### Exercise requirements:
- 1) In the text on negative online news, rewrite the paragraph beginning "When things blow up online" in shorter form, keeping its main facts.
- 2) Translate this sentence from the text on negative online news into Spanish: "Before we go deeper into this topic, let us look at some of the common organisational issues which may trigger negative online news."
- 3) Pick up the text on triggers of negative online news after its last sentence and keep writing in the same style.

### Text under study:
┌────────

After all, you’re probably familiar with how crises (such as this) can snowball to gargantuan dimensions on social media.
Before we discuss this topic further, let us first look at examples of incidents and crises which may cause “bad news.”
Triggers of Negative News
Before we go deeper into this topic, let us look at some of the common organisational issues which may trigger negative online news.
Customer Service Snafus
These are a dime a dozen. Often, they happen due to mismanaged customer expectations, poor staff training, and the lack of a service culture.
When things blow up online, a seemingly run-of-the-mill encounter in a retail or F&B establishment may end up getting your brand name in flames. Over-assertive shop owners may end up being labeled as cyber-bullies (or the reverse may happen.)
Depending on the nature of your brand, employee shenanigans may dent your reputation and drive away potential customers. This is especially true for industries where high standards in integrity and morality are demanded.

└────────

### Data listing:
┌────────

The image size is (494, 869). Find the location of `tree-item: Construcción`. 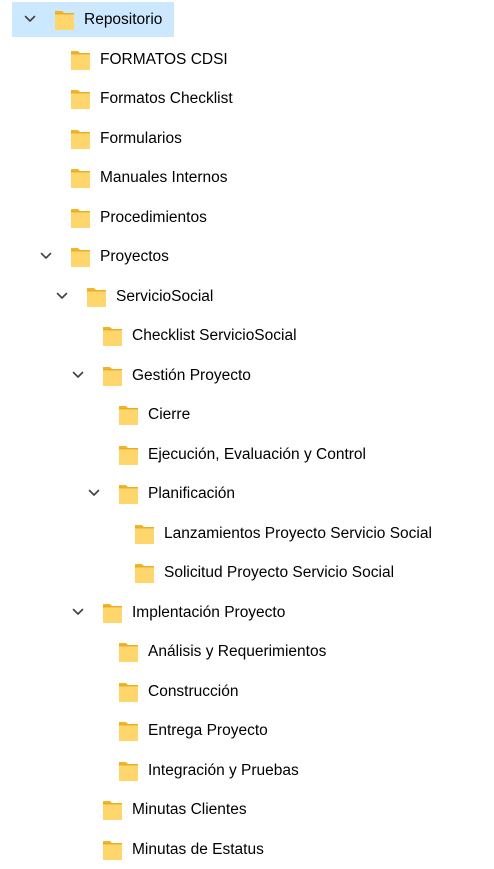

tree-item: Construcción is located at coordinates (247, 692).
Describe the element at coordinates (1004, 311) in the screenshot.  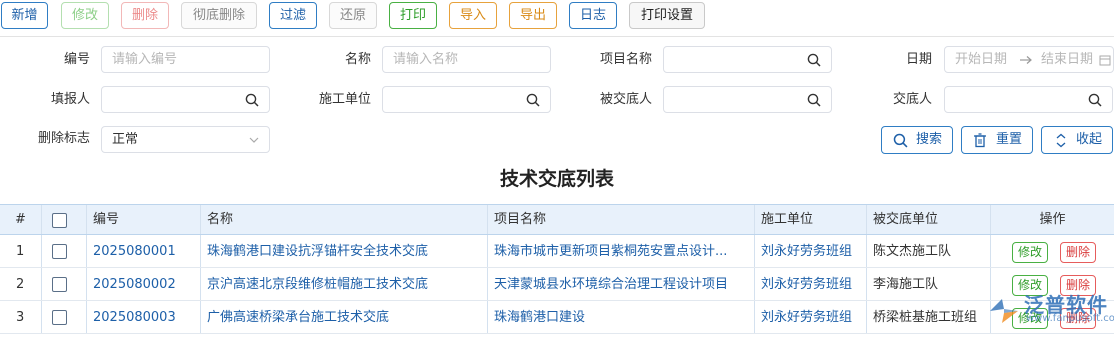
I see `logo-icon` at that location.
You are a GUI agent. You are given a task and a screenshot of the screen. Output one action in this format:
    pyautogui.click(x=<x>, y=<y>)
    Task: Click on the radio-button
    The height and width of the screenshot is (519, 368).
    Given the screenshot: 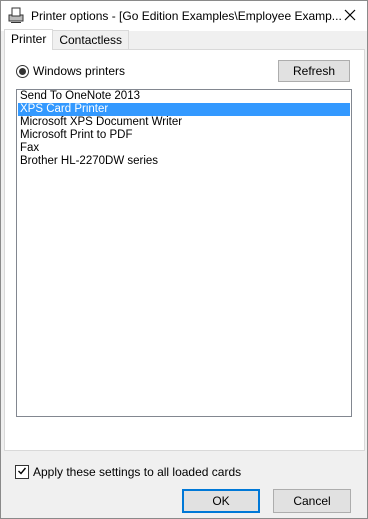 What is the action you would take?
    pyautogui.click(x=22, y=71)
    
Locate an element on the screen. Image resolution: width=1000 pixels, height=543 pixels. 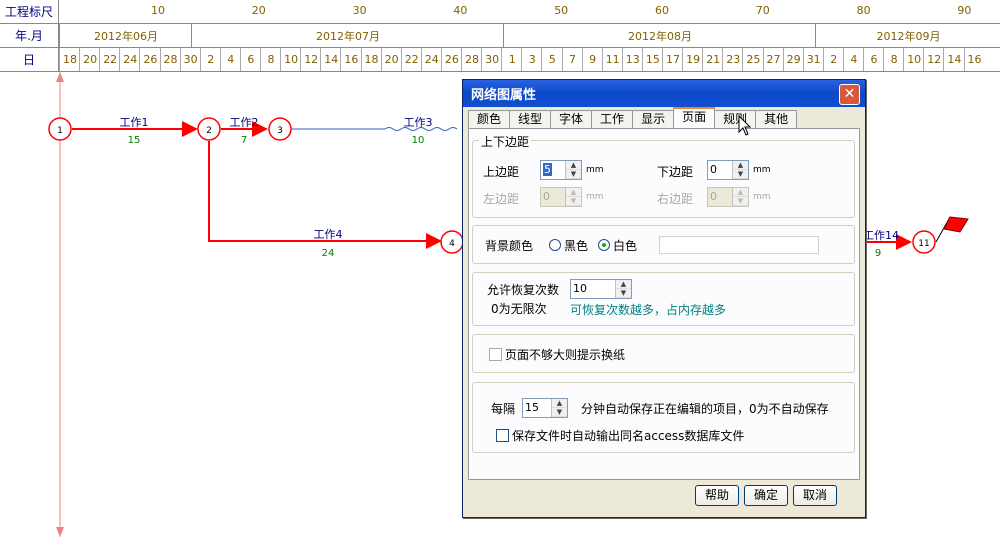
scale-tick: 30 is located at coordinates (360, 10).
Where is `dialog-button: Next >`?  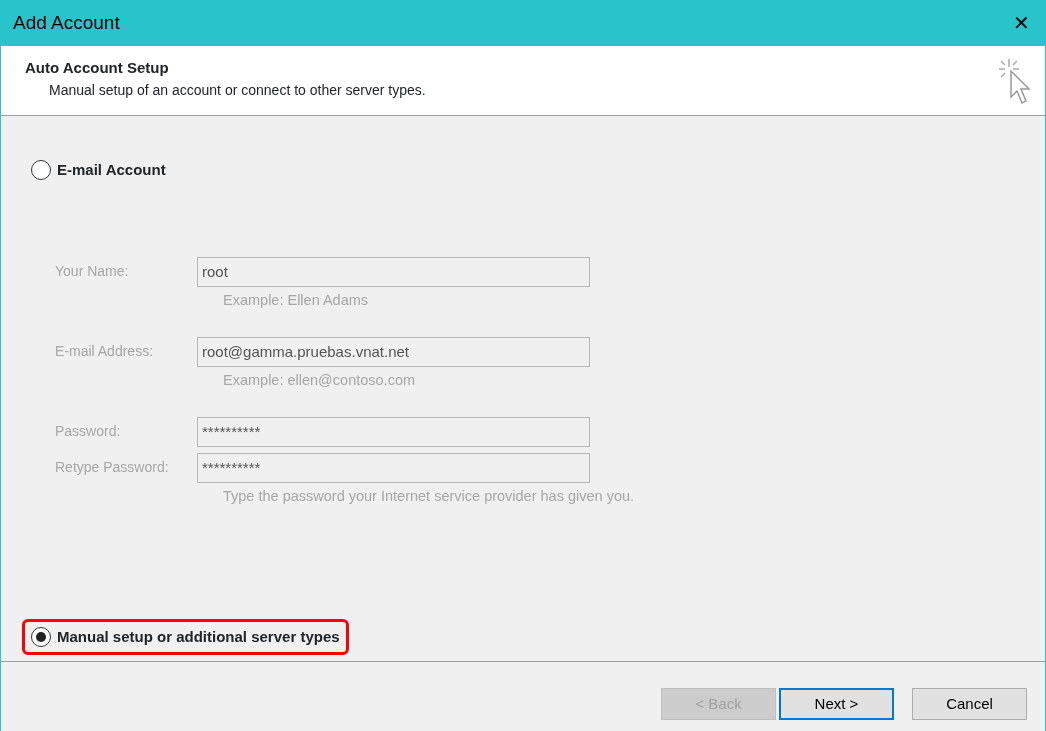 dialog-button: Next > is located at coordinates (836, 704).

└────────
┌────────

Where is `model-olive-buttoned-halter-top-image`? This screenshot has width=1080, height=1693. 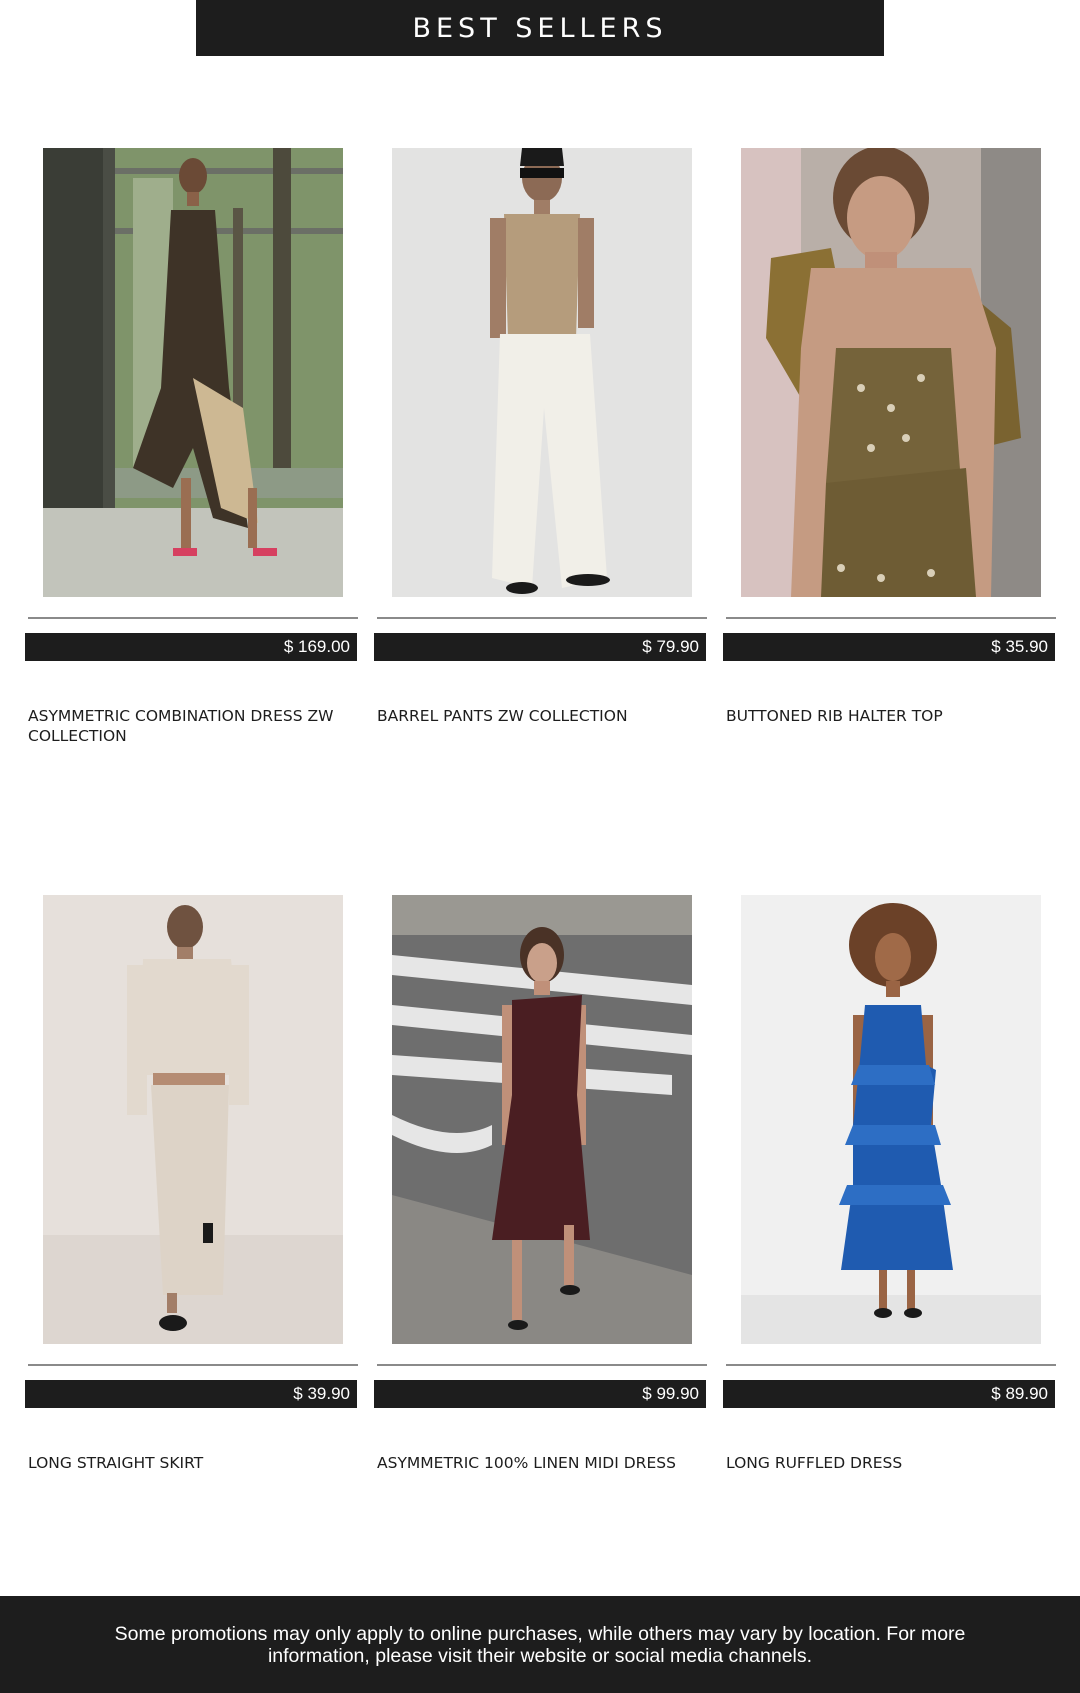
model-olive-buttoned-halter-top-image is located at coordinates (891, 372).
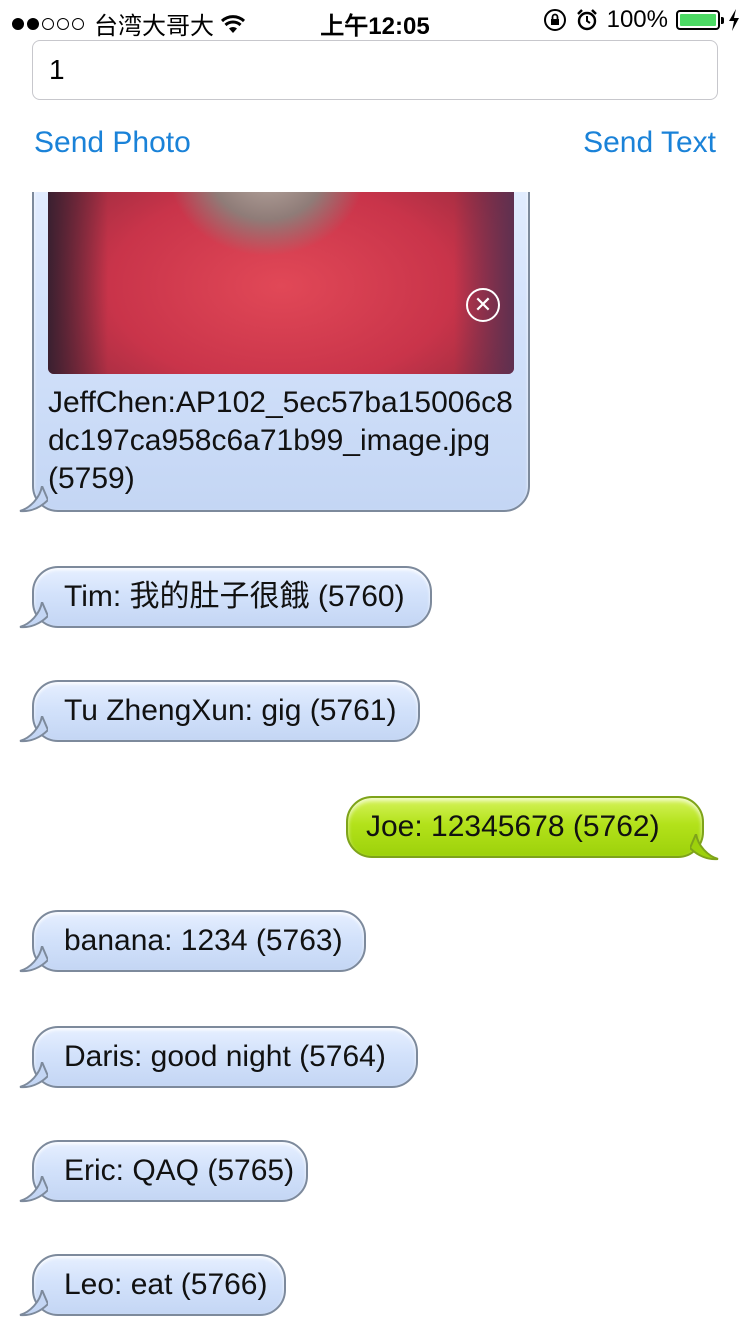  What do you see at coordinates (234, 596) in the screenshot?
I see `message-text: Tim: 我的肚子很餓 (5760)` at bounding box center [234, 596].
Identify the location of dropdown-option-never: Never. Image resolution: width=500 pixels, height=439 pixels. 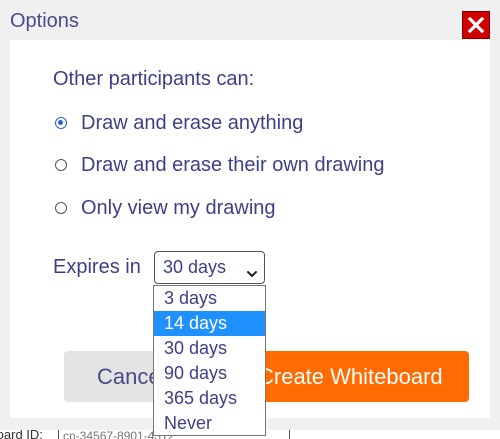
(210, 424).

└────────

### Exercise responses:
- 1) Once a routine encounter at a retail or F&B business blows up online, it can set a brand's name in flames. Over-assertive shop owners may be labeled cyber-bullies, or the reverse may happen.

- 2) Antes de profundizar en este tema, veamos algunos de los problemas organizativos comunes que pueden provocar noticias negativas en línea.

- 3)
However, not all staff misdemeanors are fatal. Have a look at these examples and see if you can guess what these incidents were:
- Your CEO was involved in an affair with an attractive sales manager
- Your financial manager was caught doctoring the accounts
- A restaurant employee was filmed on video inserting cheese into his nostrils
- Senior executives in your firm are accused of sexual harassment
(The answers are in the links.)
Insensitive Public Remarks
Occasionally, commonsense eludes us when we are swept in a flood of opportunistic emotions.
Take for example this tweet by fashion designer Kenneth Cole soon after the Egypt uprisings back in 2011.
While Cole has pretty much recovered from the incident, the incident has left an indelible mark on the designer brand.
Ian Fleming’s fictional character James Bond was the spy whom everybody loved. However, real-life spies often inflict substantial damage to their victims and are usually less cherished.
Consider the case of Wikileaks founder Julian Assange. Famed for leaking high security files from governments such as the infamous Collateral Murder video, his database hacking actions generated a lot of embarrassment for politicians around the world. It also resulted in numerous jurisdictions tightening Internet security measures.
Sometimes, competitors to your business may choose to expose you in a negative light, like the feud between Zam Zam and Victory restaurants where the former accused the latter of conducting “black magic.”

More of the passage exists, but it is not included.